### SHORT EXERCISE
Please output the rows below as a Markdown table with the columns No. and Line, beginning at the line that has "Image resolution: width=833" and continuing through the end of the rows. Skip blank lines and leave the pictures out.

[Rows for finding displayed items]

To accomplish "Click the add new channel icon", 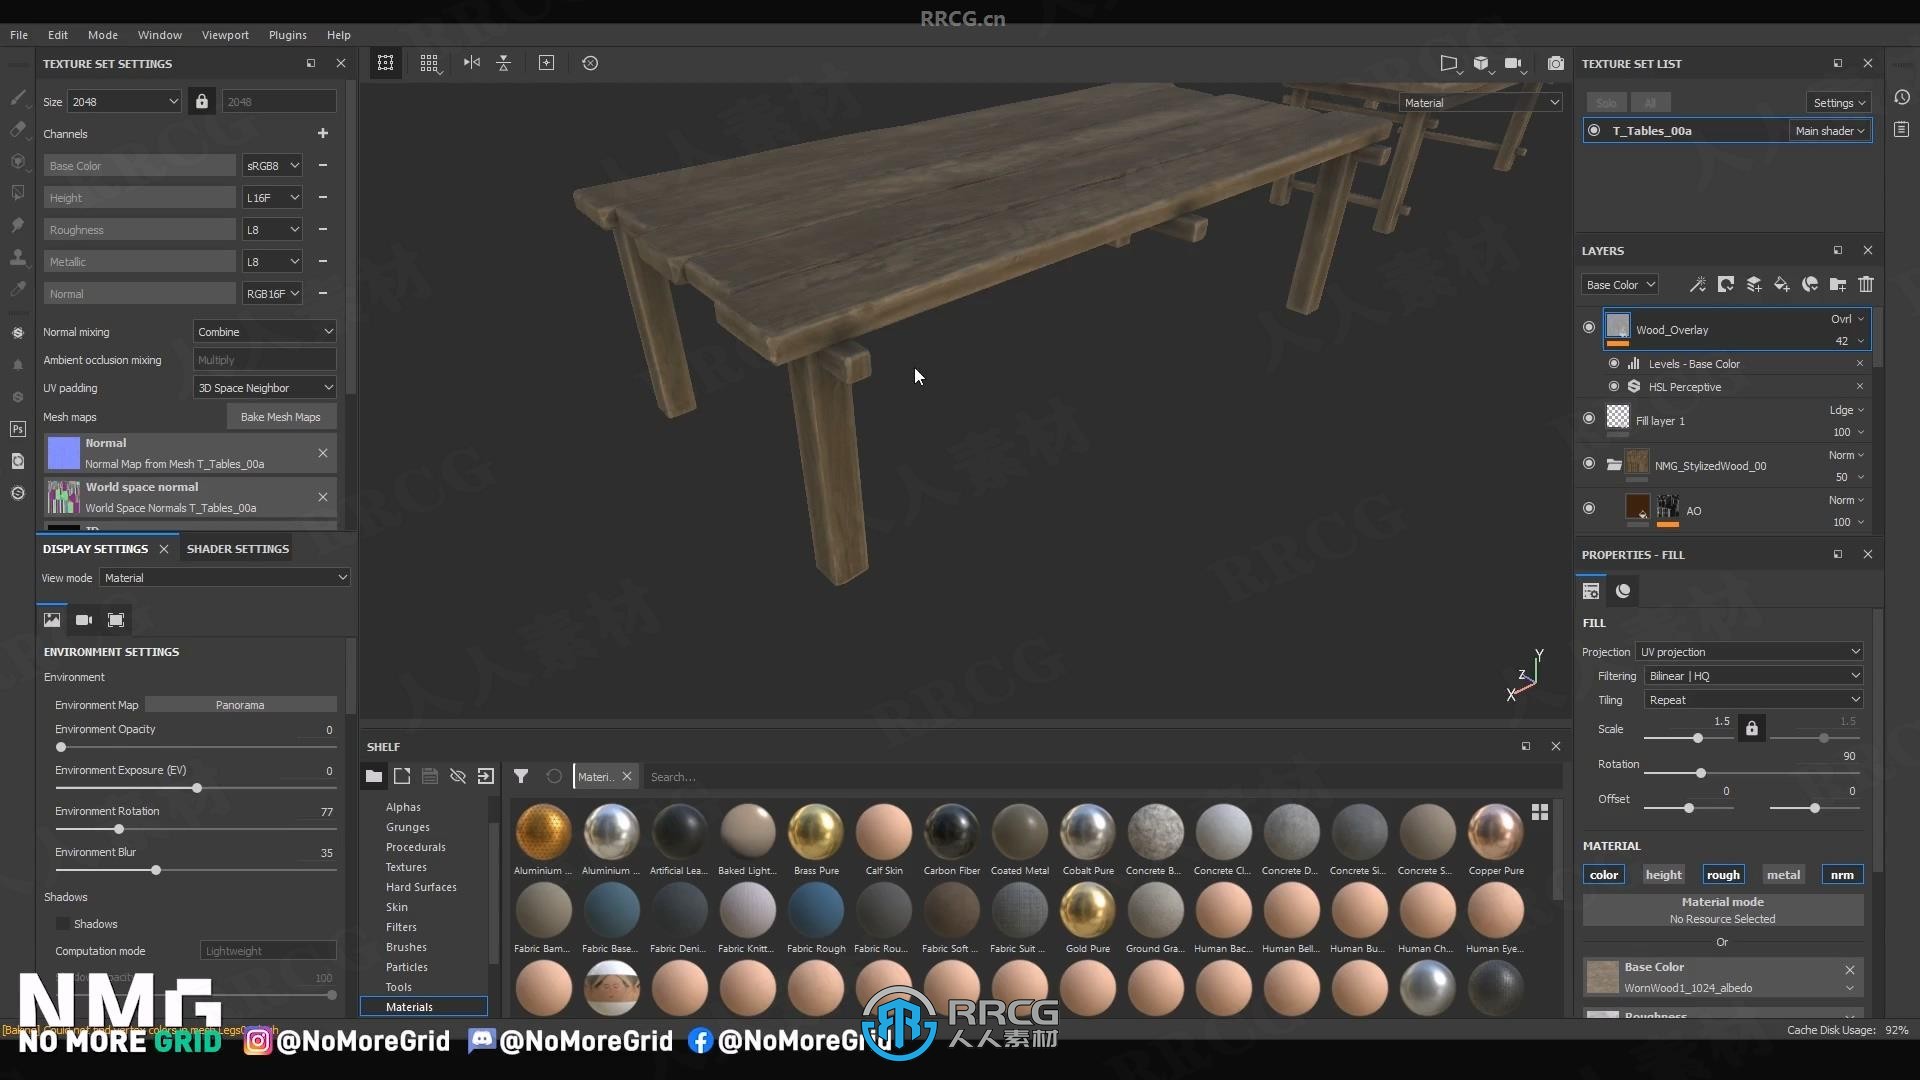I will (x=324, y=132).
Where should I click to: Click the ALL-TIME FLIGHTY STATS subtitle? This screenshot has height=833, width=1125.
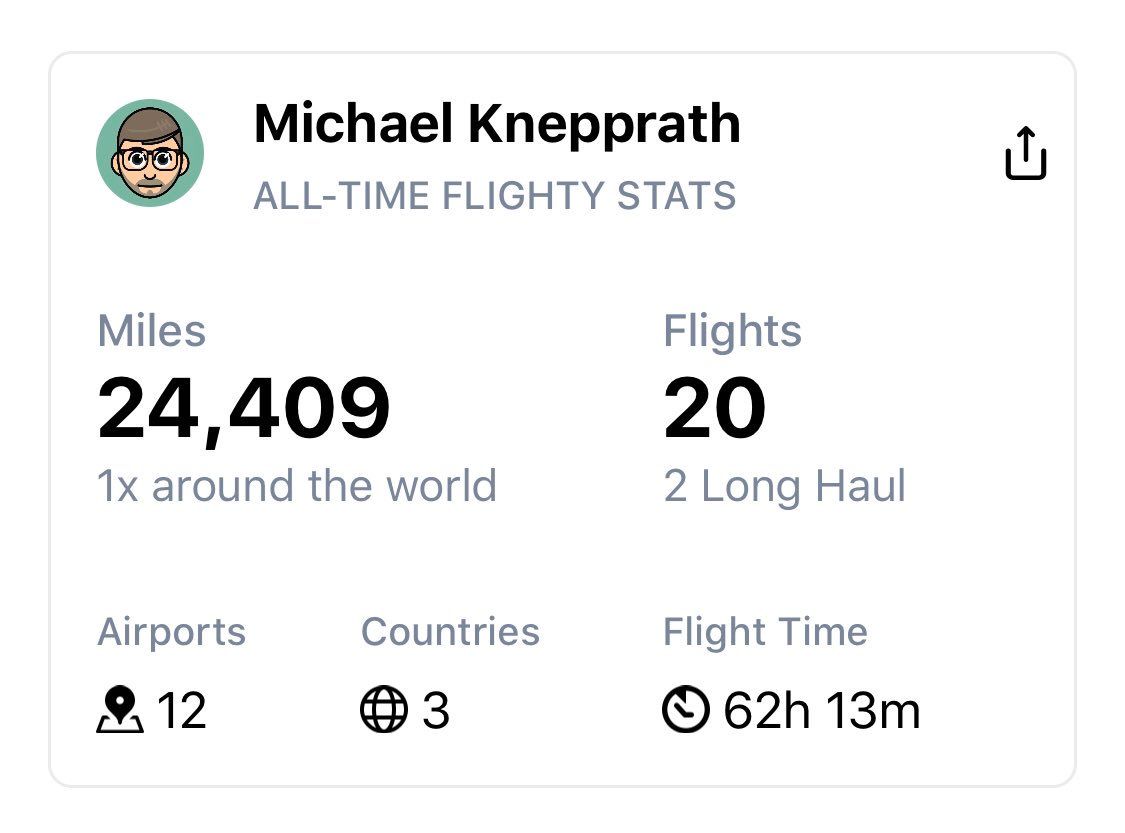point(494,196)
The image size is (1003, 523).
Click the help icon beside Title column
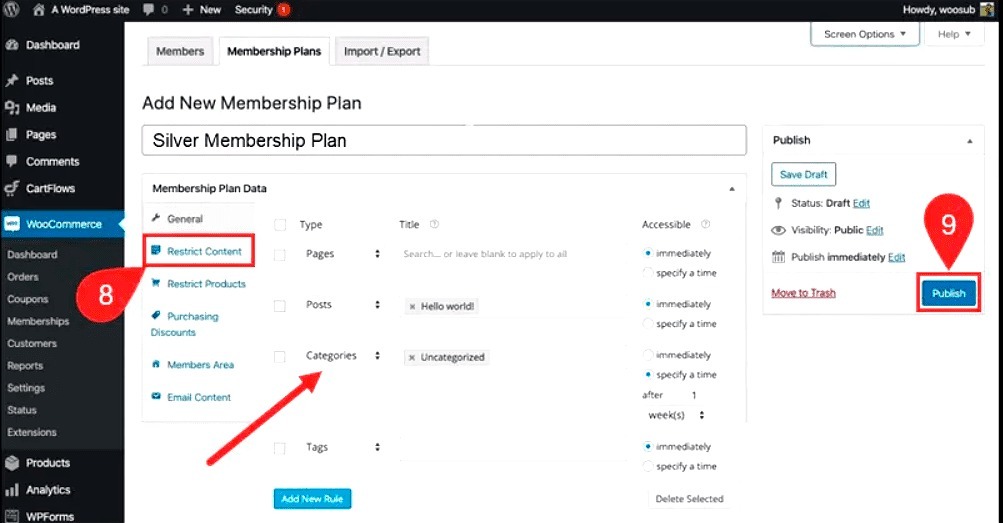click(x=434, y=224)
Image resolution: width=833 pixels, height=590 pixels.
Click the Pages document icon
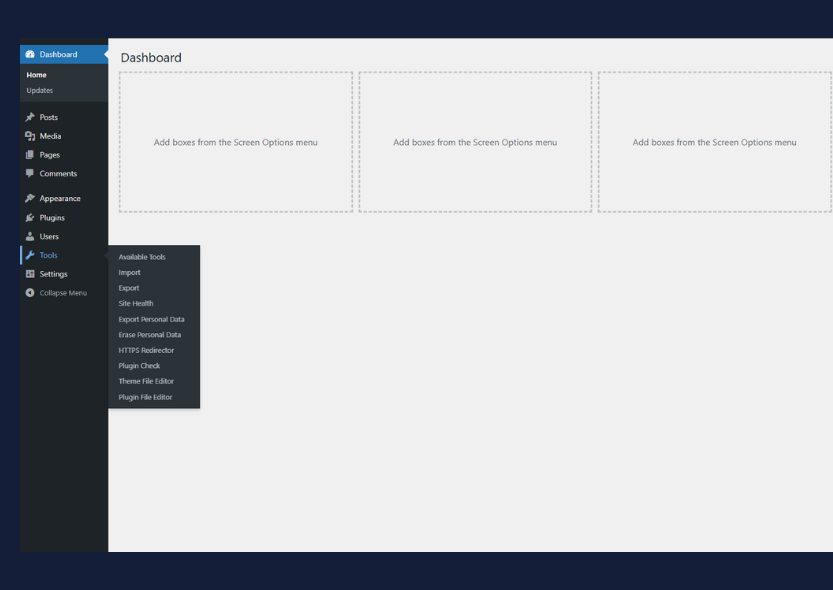tap(30, 155)
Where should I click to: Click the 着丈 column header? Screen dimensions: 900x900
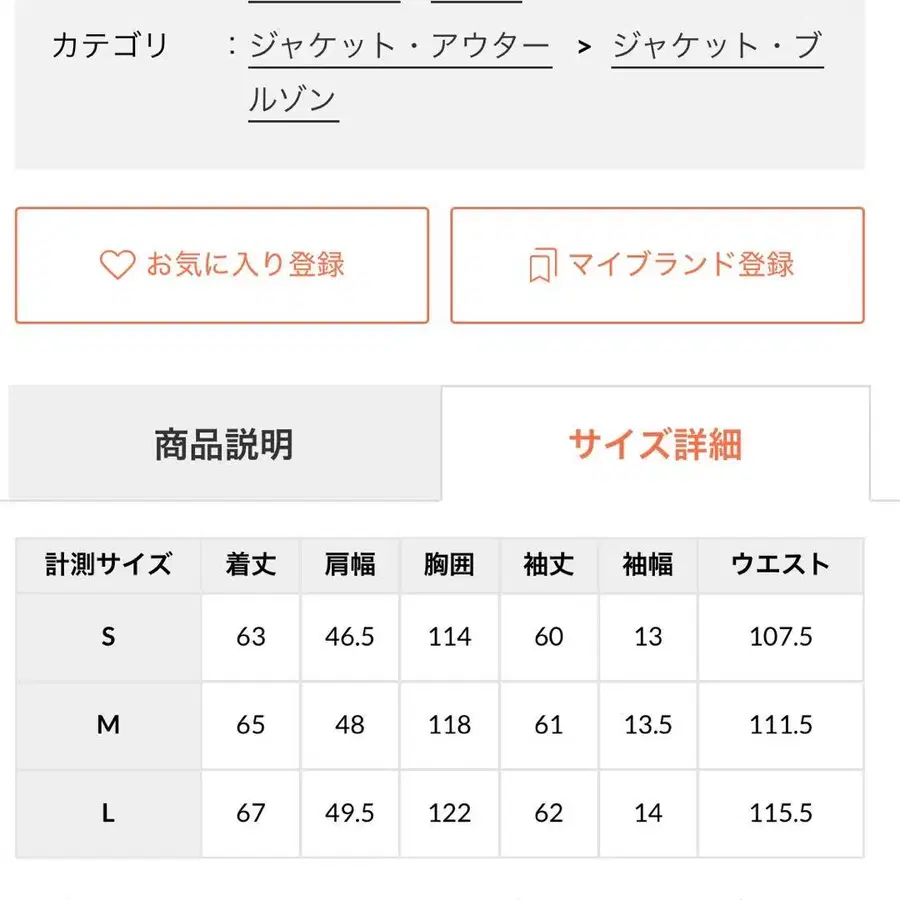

### FINISHED ANSWER
| No. | Line |
|---|---|
| 1 | Image resolution: width=833 pixels, height=590 pixels. |
| 2 | Click the Pages document icon |
| 3 | tap(30, 155) |
| 4 | Where should I click to: Click the 着丈 column header? Screen dimensions: 900x900 |